After chunking the transcript into smaller pieces of text, with overlay logic applied, we set in place the “Classification Agent” (This was in fact a wrapper/instance, but we called them agents to make them more recognizable AI objects).

But what was the Classification Agent going to classify? – we were going to build the AI system architecture around the file notes template, reason being that the file note had only one default template, and since we needed to revolve around business needs, we decided to have that as our starting point by treating each section on this file note as a property in our AI system, by creating relevant agents per each section.

So the classification agent goes over a chunk of text from the transcript and decides the best matching section of the file note for that discussion, from a 14 options pool (by default, almost each of the sections were discussed about in an advisory meeting).

After the entire chunks of the transcript have been classified and grouped to the correct section agent, each section agent was triggered with a summarization task, taking as input all the chunks classified per that section and outputting a detailed summarization of those chunks.

In the end, the file note was created by putting together all the non-empty sections by code (no AI featured for higher consistency and reliability).

We did add an extra “Section Agent” called “GeneralPurposeAgent” which didn’t exist on the actual file note template. We added this agent to catch any edge cases that might not exactly fall under any section, though these cases were quite rare.

2. Generating ROAs/SOAs from the file note

This feature was easy to implement after achieving the consistent, reliable file notes from the transcript, since the ROAs and SOAs were generated by an agent which would take as an input the file note itself rather than the transcript. There were over 7 templates for these documents, and the result of this implementation was also consistent, reliable documents.

Solution Details:

Tools/Tech Used:

  • Azure OpenAI Service
  • LangChain
  • Python, SQL, React + Vite
  • Azure Graph API

Unique Adjustments for the Client:

  • Added a simple CRM feature within the app for the testing phase

Key Takeaways:

Working with Azure OpenAI Service and having 14+ agents made possible really fast processing of the transcripts, by utilizing parallelization, we were able to trigger all of the agents at the same time and achieve fast results.

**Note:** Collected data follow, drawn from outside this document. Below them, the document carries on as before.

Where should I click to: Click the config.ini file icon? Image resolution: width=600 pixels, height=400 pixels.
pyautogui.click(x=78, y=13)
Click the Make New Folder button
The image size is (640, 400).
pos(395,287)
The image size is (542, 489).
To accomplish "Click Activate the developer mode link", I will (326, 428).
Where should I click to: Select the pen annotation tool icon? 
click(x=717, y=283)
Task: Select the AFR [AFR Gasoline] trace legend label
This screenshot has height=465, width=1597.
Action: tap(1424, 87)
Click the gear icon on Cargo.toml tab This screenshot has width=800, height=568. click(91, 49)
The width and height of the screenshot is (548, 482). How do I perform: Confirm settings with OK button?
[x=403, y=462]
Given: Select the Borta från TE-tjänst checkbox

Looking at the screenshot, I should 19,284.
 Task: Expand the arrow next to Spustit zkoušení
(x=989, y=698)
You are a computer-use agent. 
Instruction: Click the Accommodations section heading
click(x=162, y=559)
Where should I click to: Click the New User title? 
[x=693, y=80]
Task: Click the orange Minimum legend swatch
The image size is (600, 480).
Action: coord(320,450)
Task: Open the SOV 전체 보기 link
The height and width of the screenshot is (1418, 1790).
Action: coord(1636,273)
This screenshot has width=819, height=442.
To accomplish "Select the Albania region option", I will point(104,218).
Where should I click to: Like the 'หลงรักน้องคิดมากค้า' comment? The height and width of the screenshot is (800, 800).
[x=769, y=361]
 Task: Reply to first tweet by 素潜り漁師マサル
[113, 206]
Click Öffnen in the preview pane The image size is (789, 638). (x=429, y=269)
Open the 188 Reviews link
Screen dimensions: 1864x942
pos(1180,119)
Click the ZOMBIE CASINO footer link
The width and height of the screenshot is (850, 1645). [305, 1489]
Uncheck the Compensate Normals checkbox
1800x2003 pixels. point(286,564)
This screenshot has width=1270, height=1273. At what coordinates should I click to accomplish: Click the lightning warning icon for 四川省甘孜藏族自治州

What worked really well was shaping the architecture of the summarization/section agents based on the file note template. This part of the architecture holds the responsibility of communicating all the needed information from the transcript to the documents, so falling short on the results here was going to affect the entire process. We have to add though that this architecture was possible because of the clearly defined sections of the file note template that were very distinct and unique from one another.